Every month, CitiBike releases a treasure trove of data that includes information on each individual trip (e.g. duration, start and end location, subscription type, gender of rider). The data is available here - http://www.citibikenyc.com/system-data. I pulled data for every month in 2014. It’s massive dataset that contains over 8 million lines. I took a sample of 500,000 lines in order to process the data more quickly. The code to load and clean is below, followed by an exploration of who rides Citi Bikes, what types of rides they take and their favorite routes.
library(ggplot2)
library(ggthemes)
library(dplyr)
library(scales)
library(knitr)
library(lubridate)
library(ggmap)
#Sep-Dec
#set directory to where csv files are located
setwd("/Users/pingelmo/Dropbox/data/CitiBike/data")
#initialize data frame
citi <- data.frame()
#assign files to list
files_list <- list.files()
#read in csv and row bind into one data frame
for(file in files_list){citi<-rbind(citi,read.table(file,header=T,sep=",",stringsAsFactors=F))}
#create tripDate field
citi$tripDate <- as.Date(factor(citi$starttime),format="%m/%d/%Y")
# convert character to POSIXct
citi$time <- as.POSIXct(strptime(citi$starttime,"%m/%d/%Y %H:%M"))
#extract time
citi$time <- strftime(citi$time,format="%H:%M")
#Jan-Aug
setwd("/Users/pingelmo/Dropbox/data/CitiBike/data1")
citi1 <- data.frame()
files_list <- list.files()
for(file in files_list){citi1<-rbind(citi1,read.table(file,header=T,sep=",",stringsAsFactors=F))}
citi1$tripDate <- as.Date(factor(citi1$starttime),format="%Y-%m-%d")
citi1$time <- as.POSIXct(strptime(citi1$starttime,"%Y-%m-%d %H:%M"))
citi1$time <- strftime(citi1$time,format="%H:%M")

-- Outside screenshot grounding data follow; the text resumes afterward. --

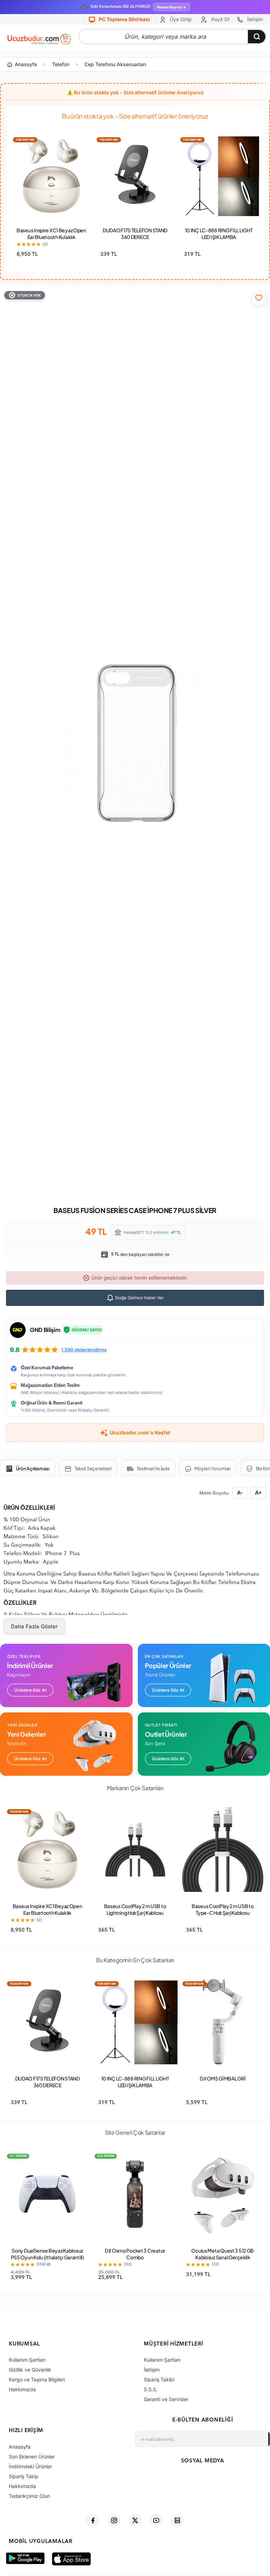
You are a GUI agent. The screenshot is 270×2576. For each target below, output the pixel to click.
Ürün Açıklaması (33, 1468)
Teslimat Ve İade (153, 1468)
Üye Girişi (179, 19)
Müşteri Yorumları (212, 1468)
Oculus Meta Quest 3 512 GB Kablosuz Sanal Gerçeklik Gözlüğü (222, 2257)
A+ (258, 1492)
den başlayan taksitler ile (139, 1254)
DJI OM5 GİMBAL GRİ (222, 2078)
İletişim (254, 19)
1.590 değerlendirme (84, 1349)
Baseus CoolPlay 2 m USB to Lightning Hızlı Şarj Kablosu (135, 1909)
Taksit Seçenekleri (93, 1468)
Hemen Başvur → (171, 7)
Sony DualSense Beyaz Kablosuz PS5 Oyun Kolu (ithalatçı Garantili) (47, 2253)
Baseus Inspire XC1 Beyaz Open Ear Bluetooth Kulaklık (51, 233)
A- (240, 1492)
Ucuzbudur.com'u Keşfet (140, 1432)
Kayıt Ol (219, 19)
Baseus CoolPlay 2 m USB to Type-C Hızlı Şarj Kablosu (223, 1909)
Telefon (60, 64)
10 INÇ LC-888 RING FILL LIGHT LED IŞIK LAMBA (219, 233)
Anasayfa (26, 64)
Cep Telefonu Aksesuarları (115, 64)
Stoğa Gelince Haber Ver (139, 1297)
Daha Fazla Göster (34, 1626)
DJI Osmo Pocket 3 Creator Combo (135, 2253)
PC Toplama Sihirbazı (124, 19)
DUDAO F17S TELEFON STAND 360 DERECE (135, 233)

setwd("/Users/pingelmo/Dropbox/data/CitiBike")
#combine DFs
citi <- rbind(citi,citi1)
rm(citi1,file,files_list)
#create sample
citi <- sample_n(citi,500000)
#convert birth year to numeric
citi$birth.year <- as.numeric(citi$birth.year)
#new variables
citi$wday <- wday(citi$tripDate)
citi$hour <- as.numeric(substr(citi$time,1,2))

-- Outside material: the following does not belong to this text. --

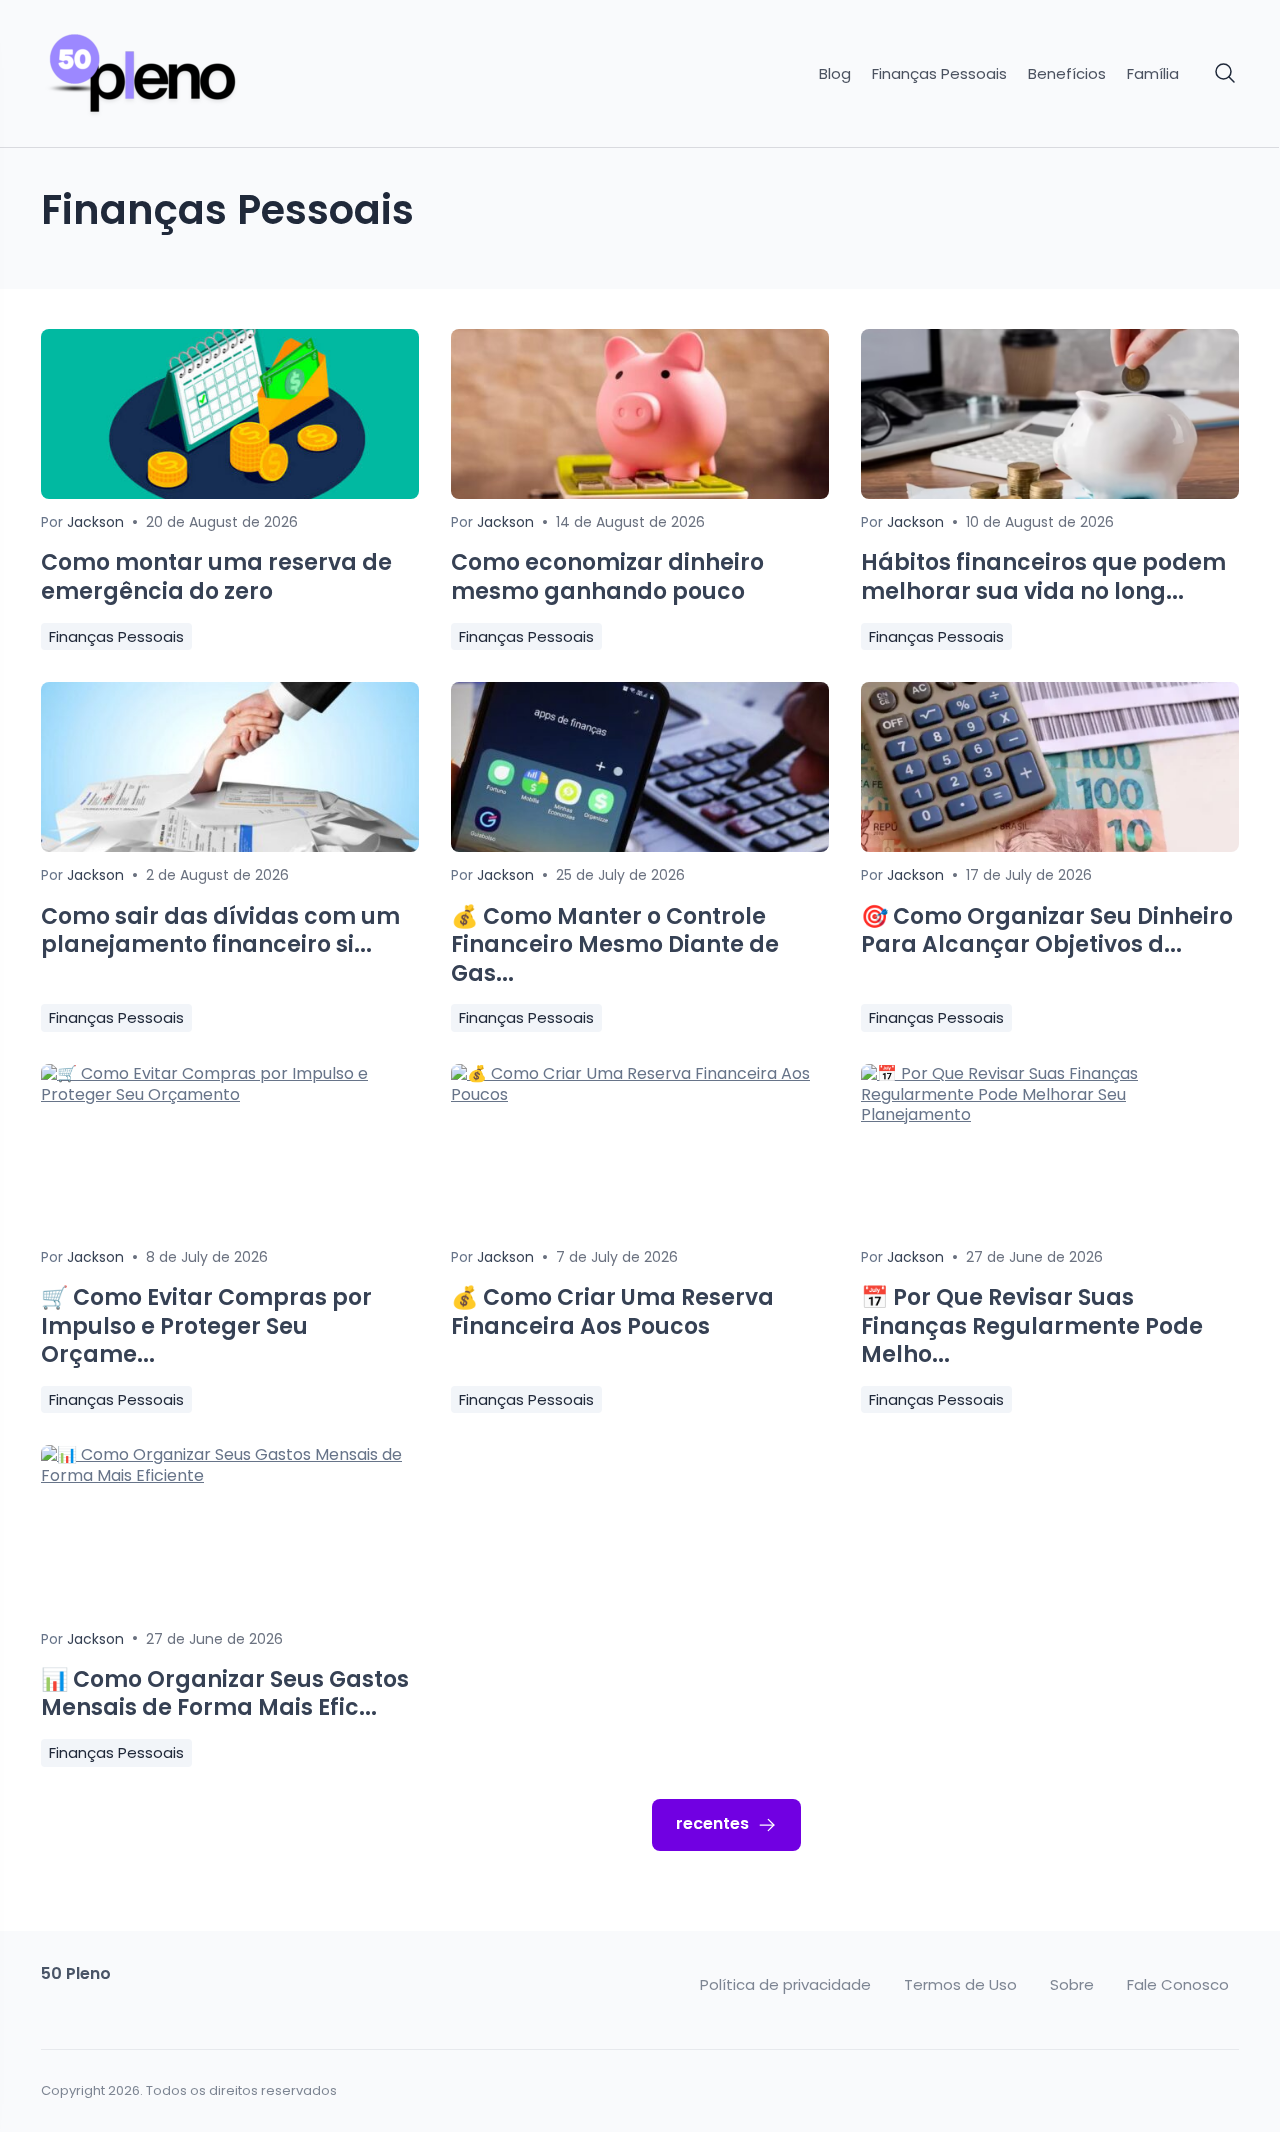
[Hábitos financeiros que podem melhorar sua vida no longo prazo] (1050, 493)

citi$tripMin <- citi$tripduration/60
citi$age <- year(today())-citi$birth.year
citi$age_group <- cut(citi$age,breaks=c(0,30,40,50,60,70,80,100),labels=c("under 30","30s","40s","50s","60s","70s","over 80"))
#convert gender vars to name
citi$gender <- ifelse(citi$gender==1,"Male",ifelse(citi$gender==2,"Female","Unknown"))
#rename weekdays
citi$wday <- ifelse(citi$wday==1,"Sunday",citi$wday)

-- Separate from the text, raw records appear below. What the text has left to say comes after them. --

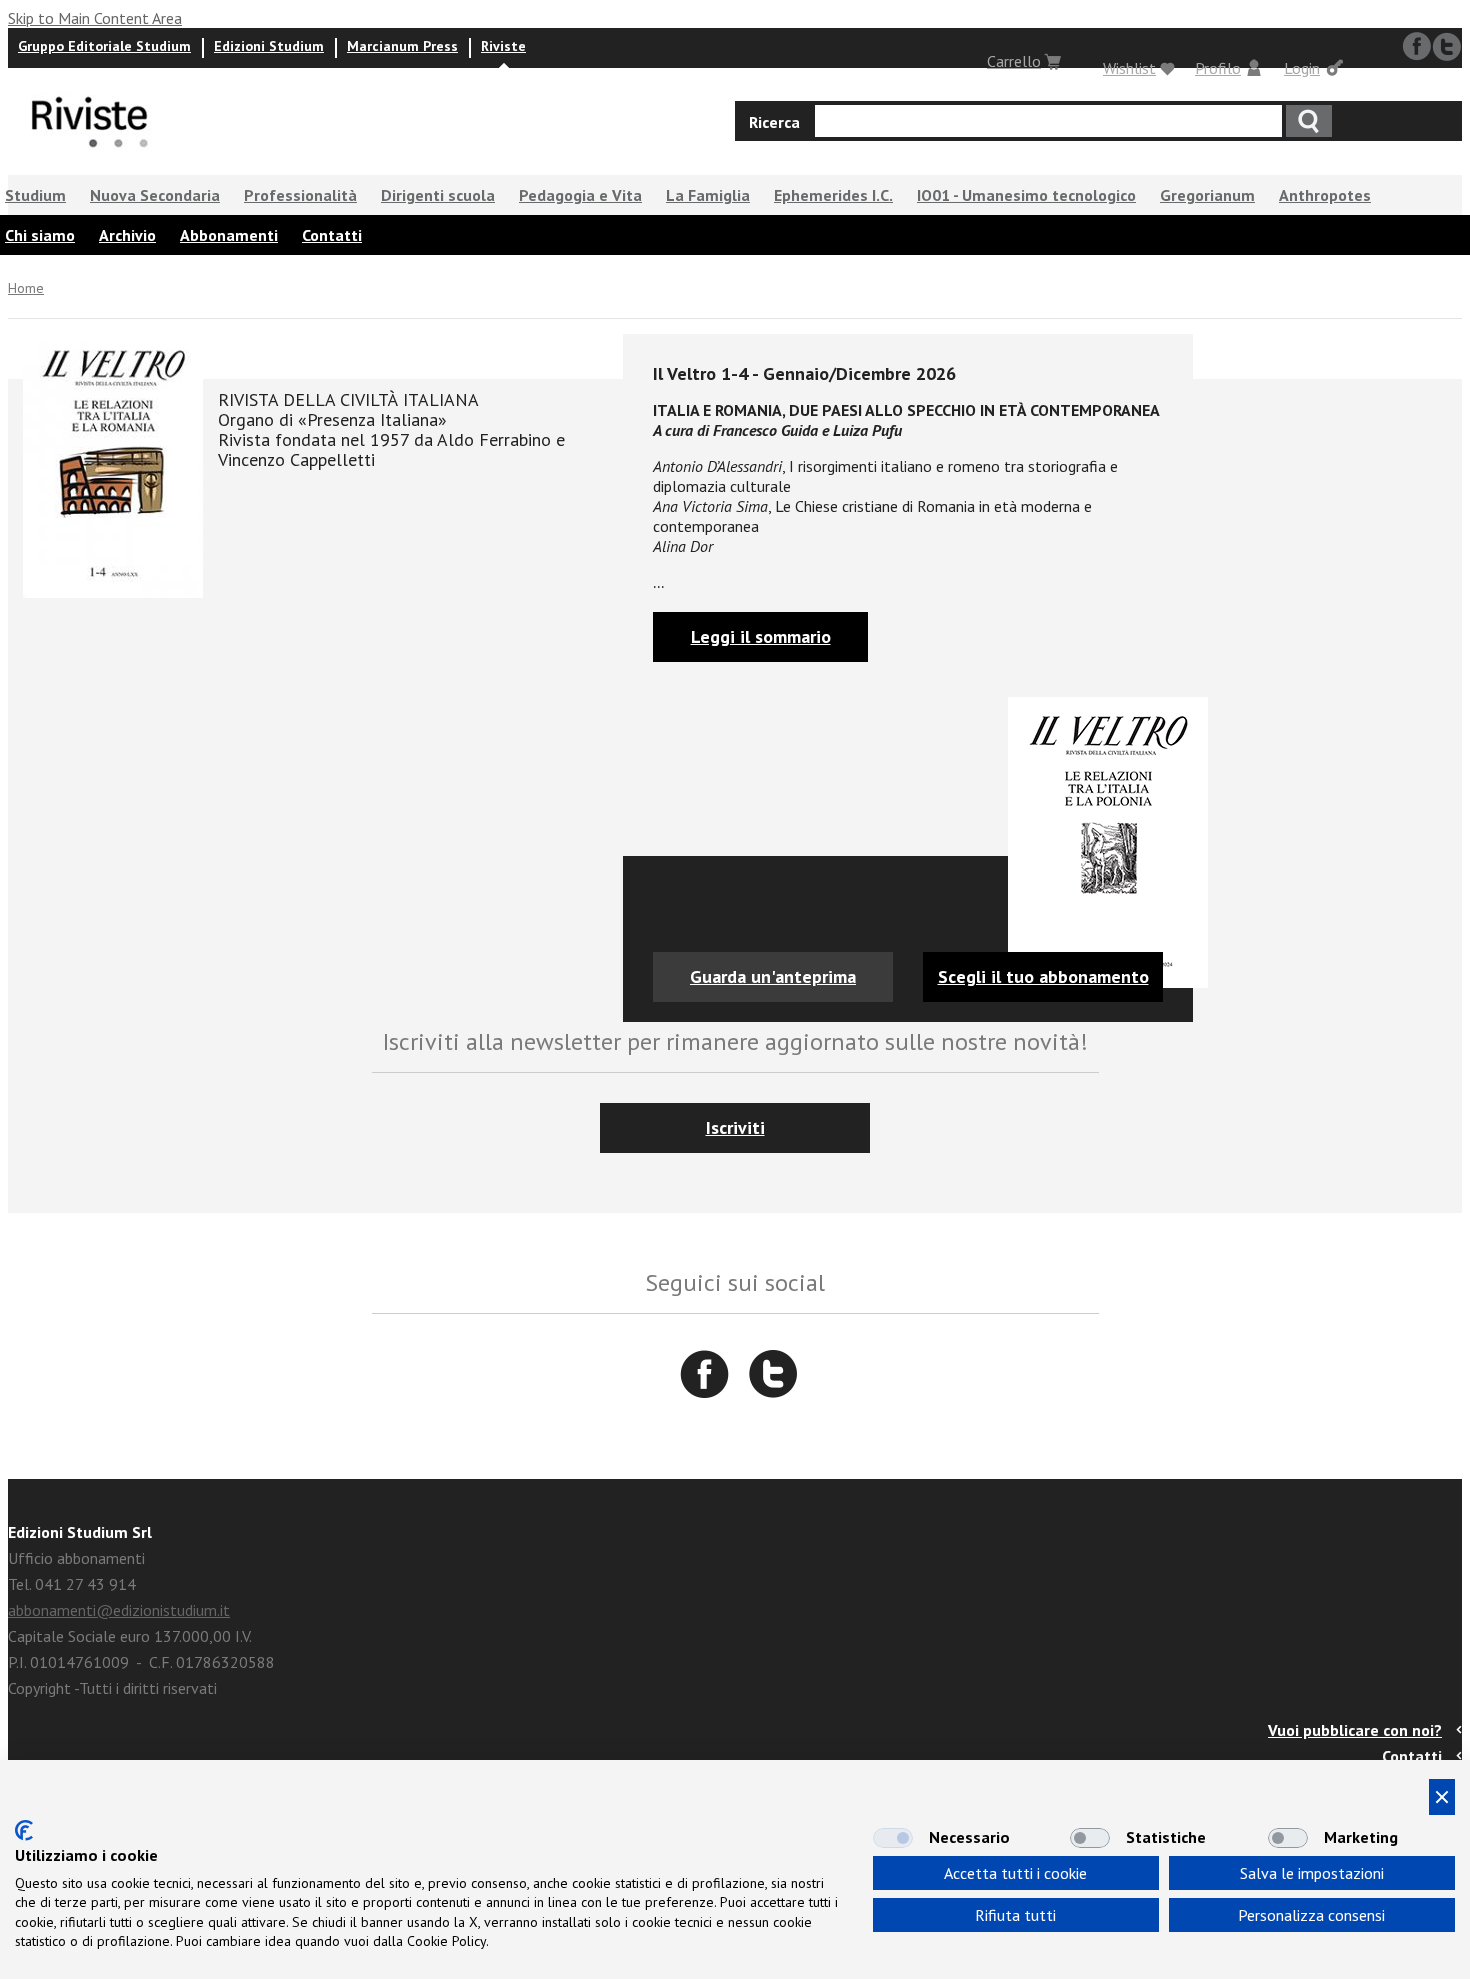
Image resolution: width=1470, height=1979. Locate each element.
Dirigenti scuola (438, 195)
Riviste (503, 46)
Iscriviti (735, 1127)
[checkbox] (893, 1838)
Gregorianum (1207, 195)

citi$wday <- ifelse(citi$wday==2,"Monday",citi$wday)
citi$wday <- ifelse(citi$wday==3,"Tuesday",citi$wday)
citi$wday <- ifelse(citi$wday==4,"Wednesday",citi$wday)
citi$wday <- ifelse(citi$wday==5,"Thursday",citi$wday)
citi$wday <- ifelse(citi$wday==6,"Friday",citi$wday)
citi$wday <- ifelse(citi$wday==7,"Saturday",citi$wday)
citi$wday <- factor(citi$wday,levels = c("Monday","Tuesday","Wednesday","Thursday","Friday","Saturday","Sunday"))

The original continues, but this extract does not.